La transposition de l’univers journalistique à l’univers militaire, toujours selon l’auteur lui-même, obéit à deux nécessités : celle de donner plus de force à l’histoire racontée, jusqu’à lui donner le statut d’une « allégorie concernant tous les hommes » (MD, 198), celle de renouer avec la vie militaire dont, en tant qu’élève-officier et sous-lieutenant, Buzzati a une expérience certes brève mais qui l’a inexorablement marqué pour toute son existence tant « la vie militaire correspondait à [s]a nature » (MD, 198).

Dans les textes écrits pendant la guerre, on retrouve cette même analogie : le monde de la guerre navale est avant tout un monde de l’attente. Les militaires attendent le moment où on leur confiera une mission et plus encore, celui où, enfin, ils pourront affronter l’ennemi. Pour eux, comme pour Drogo, seul ce combat, même si – et surtout si – son dénouement tragique se solde par leur propre mort, représente celle que Buzzati a appelé la « grande occasion », l’événement qui donne sens à la vie d’un homme. À leurs côtés, le correspondant de guerre, et Buzzati le premier, attend lui aussi cet affrontement qui lui permettra d’avoir enfin quelque chose d’intéressant et de médiatiquement porteur à raconter dans son journal. Exactement à l’image des journalistes attendant au sein de la forteresse qu’est la rédaction du Corriere della Sera évoqués par Buzzati dans son interview.
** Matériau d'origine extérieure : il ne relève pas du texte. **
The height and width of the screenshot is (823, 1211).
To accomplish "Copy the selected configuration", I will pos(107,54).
Les civils, quant à eux, vivent la guerre comme une attente : attente du retour des époux, des fils pour les femmes ou mères de soldats que Buzzati aime à mettre en scène ; attente de nouvelles des lieux lointains où se déroulent des combats dont ils ne savent presque rien pour tous les civils, et, surtout, attente de ce moment tant espéré où, enfin, la guerre sera finie et où tous pourront retrouver, pensent-ils, leur vie antérieure.
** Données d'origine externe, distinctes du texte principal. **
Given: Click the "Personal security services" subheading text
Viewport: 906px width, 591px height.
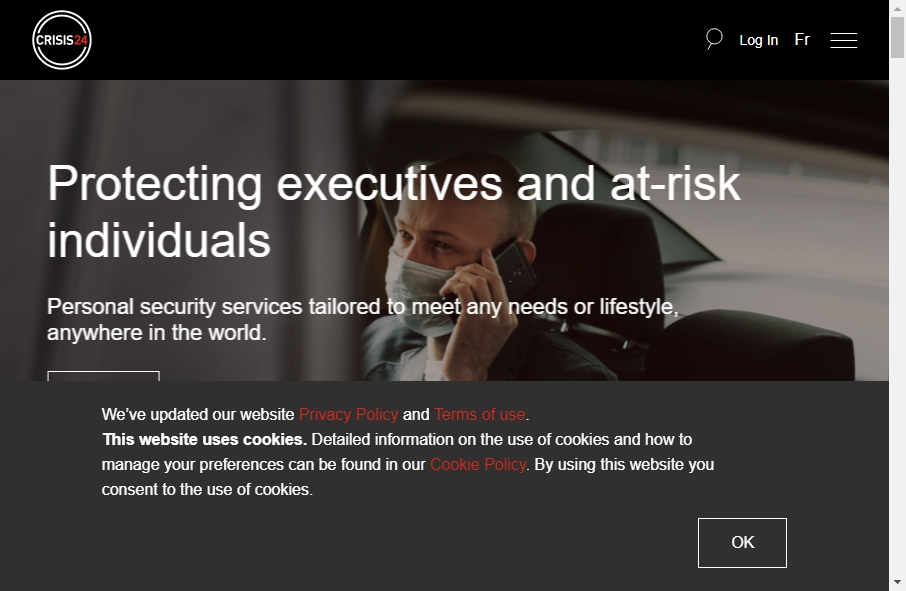Looking at the screenshot, I should tap(363, 319).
Car la guerre sur la mer est une guerre très particulière, très éloignée des représentations que l’on se fait usuellement de la guerre, moment dynamique d’actions, de tensions, d’affrontements, de combats, dans des conditions de vie précaires et difficile. Certes, une des missions de la marine italienne est d’attaquer les convois britanniques venus de Gibraltar et d’Alexandrie pour approvisionner la base de Malte mais le plus clair de son action consiste à escorter les convois italiens en faisant la navette vers les fronts albanais et libyens :

Il est temps de rendre hommage à cette guerre obscure, secrète même, que la marine mène sans trêve et que personne ne connaît. Dites « guerre sur mer » et le public pense aussitôt batailles entre cuirassés, expéditions foudroyantes, torpillages risqués, duels à découvert. Mais ce sont des exceptions : avant cela il y a un travail de préparation très difficile, pas moins dangereux sans doute, héroïque parfois, mais en général dépourvu de splendeur, volontairement tenu dans l’ombre pour que l’ennemi n’en sache rien. Nous voulons parler en particulier des escortes des convois qui transportent sur les fronts d’outre-mer hommes, armes, vivres, médicaments, carburant, tout ce qui est nécessaire à une guerre. (CGM, 97)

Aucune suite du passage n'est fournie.